How this newsletter was synthesized?

Methodology

This newsletter is generated by an AI pipeline (leveraging Anthropic Sonnet 4.5 & Haiku 4.5) that processes the metadata and abstracts of every new arXiv HCI paper from the past week—146 this issue. Each paper is scored on three dimensions: Practice (applicability for practitioners), Research (scientific contribution), and Strategy (industry implications), with scores from 1-5. Papers passing threshold are grouped into topic clusters, and each cluster is summarized to capture what that body of research is exploring.

Selection Criteria

The pipeline builds a curated selection that balances high scores with topic diversity—and deliberately includes at least one 'contrarian' paper that challenges prevailing assumptions. This selection is then analyzed to identify key findings (patterns across multiple papers) and surprises (results that contradict conventional wisdom). A narrative synthesis ties the week's research together under a unifying frame.

Key Themes Discovered

Field Report: ai-interaction

Trust, Alignment, and Behavioral Calibration

This cluster examines how humans interpret, trust, and adapt to AI systems in consequential interactions.
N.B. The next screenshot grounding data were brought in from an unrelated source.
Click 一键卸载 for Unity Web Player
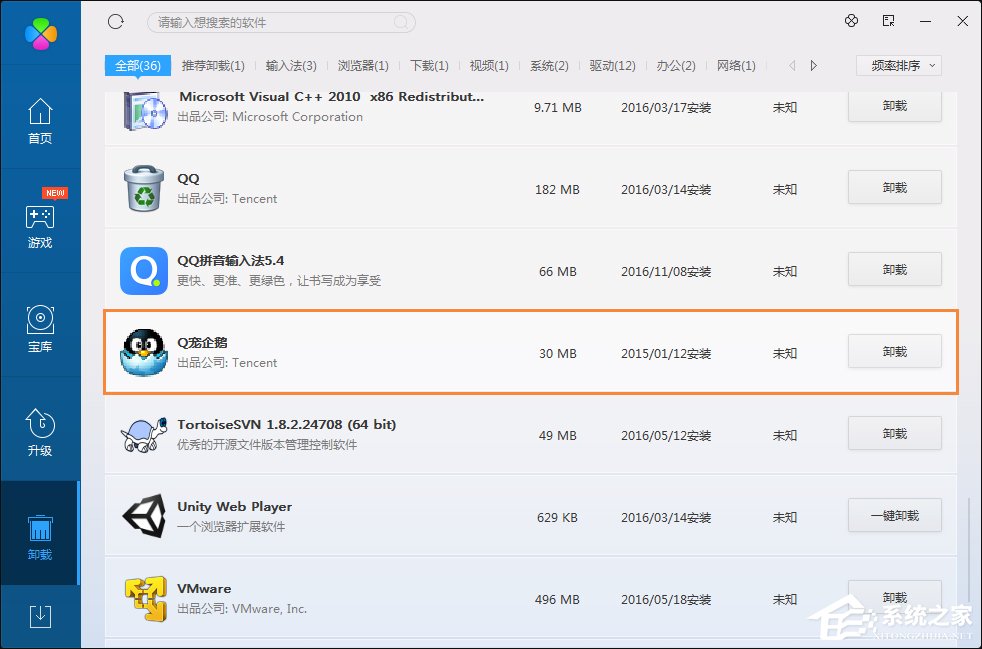Image resolution: width=982 pixels, height=649 pixels. tap(893, 515)
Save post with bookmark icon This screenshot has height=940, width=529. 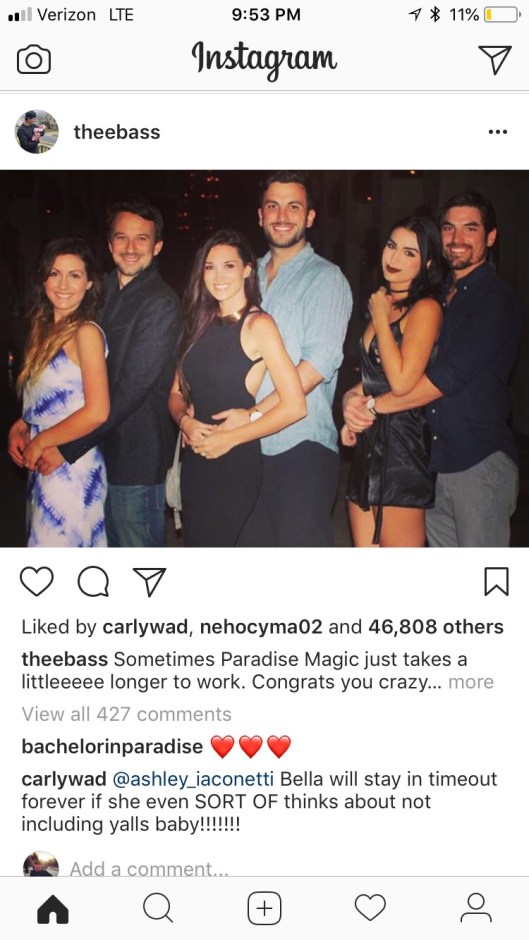pyautogui.click(x=497, y=582)
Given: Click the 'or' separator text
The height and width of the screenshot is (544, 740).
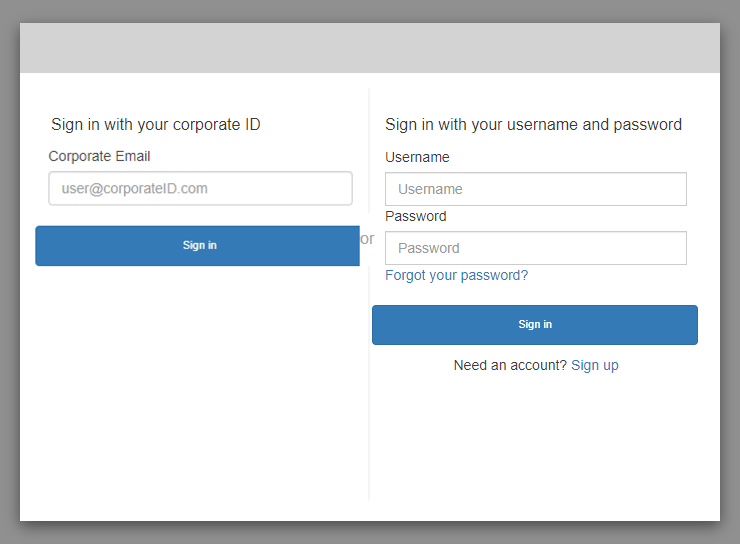Looking at the screenshot, I should [367, 239].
Core tensions emerge: LLMs excel at technical tasks but fail behavioral alignment with domain experts; users misattribute AI feedback to human sources; chatbots create dependency loops in vulnerable populations. Research spans high-stakes domains (mental health, radiology, robotics) where system reliability depends not on accuracy alone but on transparent uncertainty communication, expert-validated behavior design, and user-centered interface affordances. The dominant question is not "what can AI do?" but "how do humans calibrate reliance on AI when stakes are real?"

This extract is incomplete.